Aprenda 5 truques incríveis que abrirão as portas à felicidade. 

 

Quem não deseja ser feliz? A busca incessante pela felicidade sempre foi uma motivação para a humanidade.


Quer seja numa perspetiva hedónica ou eudaimónica, o certo e central é que a concretização de um estado de bem estar integral e pleno levanta inúmeras questões (nunca encerradas): a felicidade é permanente?  É-se feliz ou está-se feliz? O dinheiro traz felicidade? 

 

A meu ver, e numa lógica da felicidade como um estado, considero que ninguém é feliz todo o tempo porque a felicidade não é um traço de personalidade, mas antes um estado emocional positivo, transitório e mutável ao longo da vida, em função de objetivos de vida individuais. Ou seja, todos podemos experimentar um estado de felicidade que resulte de experiências de vida positivas, satisfatórias e que alimentam emoções positivas como a alegria, realização, gratificação, mérito, etc.


Assumindo que todos podemos alcançar esse estado e que temos um papel ativo nessa concretização, deixo-lhe 5 estratégias que o irão predispor a sentir-se feliz. 

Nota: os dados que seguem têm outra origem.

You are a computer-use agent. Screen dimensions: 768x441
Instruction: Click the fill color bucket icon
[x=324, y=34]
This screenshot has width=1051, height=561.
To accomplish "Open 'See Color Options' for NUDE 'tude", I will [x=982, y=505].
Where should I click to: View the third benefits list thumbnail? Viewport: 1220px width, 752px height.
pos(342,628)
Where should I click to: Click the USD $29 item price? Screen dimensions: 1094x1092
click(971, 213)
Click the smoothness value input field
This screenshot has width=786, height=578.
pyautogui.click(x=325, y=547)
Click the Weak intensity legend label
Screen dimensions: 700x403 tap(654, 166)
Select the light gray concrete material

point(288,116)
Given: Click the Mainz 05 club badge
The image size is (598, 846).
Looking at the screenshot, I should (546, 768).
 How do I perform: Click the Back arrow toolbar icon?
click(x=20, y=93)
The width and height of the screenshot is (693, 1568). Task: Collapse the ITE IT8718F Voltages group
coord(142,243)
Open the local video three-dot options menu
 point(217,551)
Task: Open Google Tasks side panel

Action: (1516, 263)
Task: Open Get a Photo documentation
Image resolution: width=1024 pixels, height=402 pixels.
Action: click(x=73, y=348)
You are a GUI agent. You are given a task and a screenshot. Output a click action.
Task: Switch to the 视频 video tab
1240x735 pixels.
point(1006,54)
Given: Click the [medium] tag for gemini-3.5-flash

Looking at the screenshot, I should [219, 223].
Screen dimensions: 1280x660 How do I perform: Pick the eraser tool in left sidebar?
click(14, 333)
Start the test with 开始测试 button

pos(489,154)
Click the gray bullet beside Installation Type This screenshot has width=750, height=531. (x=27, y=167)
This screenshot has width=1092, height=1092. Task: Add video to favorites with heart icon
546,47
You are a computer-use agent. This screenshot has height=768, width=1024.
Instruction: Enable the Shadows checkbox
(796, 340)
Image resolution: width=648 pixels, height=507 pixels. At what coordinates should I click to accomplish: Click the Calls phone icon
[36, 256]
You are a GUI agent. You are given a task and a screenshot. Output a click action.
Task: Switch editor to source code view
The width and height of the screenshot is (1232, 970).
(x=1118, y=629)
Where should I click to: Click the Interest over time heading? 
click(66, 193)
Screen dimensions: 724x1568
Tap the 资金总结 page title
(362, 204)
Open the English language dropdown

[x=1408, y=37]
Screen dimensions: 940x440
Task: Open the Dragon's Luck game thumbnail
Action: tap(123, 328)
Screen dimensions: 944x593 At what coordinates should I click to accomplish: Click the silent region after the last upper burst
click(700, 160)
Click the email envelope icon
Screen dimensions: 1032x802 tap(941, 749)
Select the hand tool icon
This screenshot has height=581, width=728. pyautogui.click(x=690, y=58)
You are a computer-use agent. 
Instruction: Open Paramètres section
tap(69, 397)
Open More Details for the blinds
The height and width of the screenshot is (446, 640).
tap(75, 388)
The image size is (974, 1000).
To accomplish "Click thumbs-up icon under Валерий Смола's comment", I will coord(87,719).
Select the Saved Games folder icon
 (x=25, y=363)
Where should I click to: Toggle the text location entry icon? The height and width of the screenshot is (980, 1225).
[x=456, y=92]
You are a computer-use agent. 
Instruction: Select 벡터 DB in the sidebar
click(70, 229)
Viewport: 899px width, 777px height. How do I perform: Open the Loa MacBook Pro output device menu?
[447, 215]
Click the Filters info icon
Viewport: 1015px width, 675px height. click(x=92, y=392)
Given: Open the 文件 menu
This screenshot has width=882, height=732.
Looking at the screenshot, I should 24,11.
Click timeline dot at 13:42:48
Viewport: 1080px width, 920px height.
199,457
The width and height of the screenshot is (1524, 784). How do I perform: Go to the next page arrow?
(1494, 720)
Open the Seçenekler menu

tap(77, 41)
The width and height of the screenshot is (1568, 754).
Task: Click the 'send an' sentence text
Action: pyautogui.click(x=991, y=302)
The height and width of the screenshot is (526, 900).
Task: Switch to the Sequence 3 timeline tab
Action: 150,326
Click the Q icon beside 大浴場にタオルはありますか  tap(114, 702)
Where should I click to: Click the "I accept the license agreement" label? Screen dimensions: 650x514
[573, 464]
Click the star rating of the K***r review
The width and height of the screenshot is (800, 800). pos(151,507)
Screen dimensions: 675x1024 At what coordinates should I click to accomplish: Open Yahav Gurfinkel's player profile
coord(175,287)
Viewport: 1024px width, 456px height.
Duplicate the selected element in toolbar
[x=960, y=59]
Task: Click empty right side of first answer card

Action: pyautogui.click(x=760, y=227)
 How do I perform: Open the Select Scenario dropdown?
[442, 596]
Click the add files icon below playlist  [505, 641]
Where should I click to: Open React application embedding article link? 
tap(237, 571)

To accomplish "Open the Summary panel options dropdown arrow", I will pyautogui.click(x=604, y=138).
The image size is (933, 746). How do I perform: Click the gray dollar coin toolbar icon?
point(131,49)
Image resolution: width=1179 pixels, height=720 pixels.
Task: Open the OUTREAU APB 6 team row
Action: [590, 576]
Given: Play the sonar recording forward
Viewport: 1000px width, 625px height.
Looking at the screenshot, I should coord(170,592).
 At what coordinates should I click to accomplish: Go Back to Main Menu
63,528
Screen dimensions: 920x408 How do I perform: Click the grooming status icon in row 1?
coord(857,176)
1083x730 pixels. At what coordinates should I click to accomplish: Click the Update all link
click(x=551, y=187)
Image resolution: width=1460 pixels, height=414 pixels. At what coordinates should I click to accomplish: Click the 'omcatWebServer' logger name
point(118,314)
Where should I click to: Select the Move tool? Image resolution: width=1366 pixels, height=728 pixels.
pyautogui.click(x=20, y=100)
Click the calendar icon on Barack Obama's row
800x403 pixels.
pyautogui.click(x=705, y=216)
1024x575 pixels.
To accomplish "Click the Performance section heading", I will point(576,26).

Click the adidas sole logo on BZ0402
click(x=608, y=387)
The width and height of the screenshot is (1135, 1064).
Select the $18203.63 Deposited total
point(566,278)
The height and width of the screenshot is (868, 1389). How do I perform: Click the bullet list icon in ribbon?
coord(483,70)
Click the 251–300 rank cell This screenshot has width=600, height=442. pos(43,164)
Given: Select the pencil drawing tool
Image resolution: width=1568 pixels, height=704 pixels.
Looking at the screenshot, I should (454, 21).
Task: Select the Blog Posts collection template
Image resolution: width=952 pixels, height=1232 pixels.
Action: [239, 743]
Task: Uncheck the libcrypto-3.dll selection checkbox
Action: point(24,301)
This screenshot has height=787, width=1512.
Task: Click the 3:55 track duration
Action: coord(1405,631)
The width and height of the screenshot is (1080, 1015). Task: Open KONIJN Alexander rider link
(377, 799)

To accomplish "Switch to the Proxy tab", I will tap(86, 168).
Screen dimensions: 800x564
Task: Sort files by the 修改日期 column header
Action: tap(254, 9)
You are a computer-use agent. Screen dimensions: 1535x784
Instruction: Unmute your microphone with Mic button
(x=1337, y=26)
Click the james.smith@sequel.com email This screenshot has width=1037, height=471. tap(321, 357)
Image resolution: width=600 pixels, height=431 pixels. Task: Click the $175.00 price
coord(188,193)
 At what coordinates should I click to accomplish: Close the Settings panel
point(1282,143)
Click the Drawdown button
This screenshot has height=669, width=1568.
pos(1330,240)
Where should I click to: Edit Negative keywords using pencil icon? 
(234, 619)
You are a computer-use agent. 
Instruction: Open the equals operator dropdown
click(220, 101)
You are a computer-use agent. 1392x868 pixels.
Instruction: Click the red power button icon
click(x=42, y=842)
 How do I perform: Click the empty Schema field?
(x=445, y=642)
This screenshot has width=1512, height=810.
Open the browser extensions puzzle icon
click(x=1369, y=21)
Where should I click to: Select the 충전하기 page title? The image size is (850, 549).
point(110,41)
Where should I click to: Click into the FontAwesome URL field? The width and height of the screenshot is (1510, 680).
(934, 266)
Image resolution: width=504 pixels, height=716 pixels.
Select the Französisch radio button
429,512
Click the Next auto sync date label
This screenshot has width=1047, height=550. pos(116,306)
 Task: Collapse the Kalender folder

1. A felicidade em pequenas coisas.

Procure definir projetos de vida alcançáveis e mais imediatos, decompondo grandes objetivos em objetivos intermédios. Dessa forma, a cada passo alcançado (por mais pequeno que seja) poderá festejar o concretizar de uma etapa rumo à meta. 

 

2. Preste atenção ao pormenores.

Pequenos acontecimentos ou vivências podem ser gratificantes pelo que importa desfrutar em pleno e de forma consciente todas as oportunidades. As novas e subtis experiências podem abrir lhe horizontes ainda por explorar. 

 

3. O copo meio cheio. Positivo, sempre!

Mesmo na adversidade e no que correu mal há sempre uma aprendizagem a extrair. Foque-se nessas lições, leve-as para o futuro e deixe o passado para trás. Faça dos erros uma oportunidade para crescer. 

 

4. Discipline o seu cérebro.

É verdade, temos tendência a focar mais no negativo, na crítica, no que corre menos bem. No entanto, desde que consciente e regular, é possível, e desejável, que instruamos o cérebro a valorizar todas as conquistas, oportunidades, méritos. Repita autoverbalizações sobre si: "eu sou capaz, eu mereço, eu permito-me a ser feliz". 

5. Você basta.

Não é egoísmo, mas antes independência emocional. Mesmo que sejamos seres sociais e interdependentes, é possível encontrar gratificação e felicidade por nós próprios, de modo singular. Reconhecer que podemos alcançar os nossos objetivos sem receio de depender de outros, dá-nos uma liberdade e uma expansão de consciência que nos transporta para uma estado de maior plenitude. Não se esqueça: "eu basto-me para estar feliz, e com os outros posso sentir-me ainda mais feliz".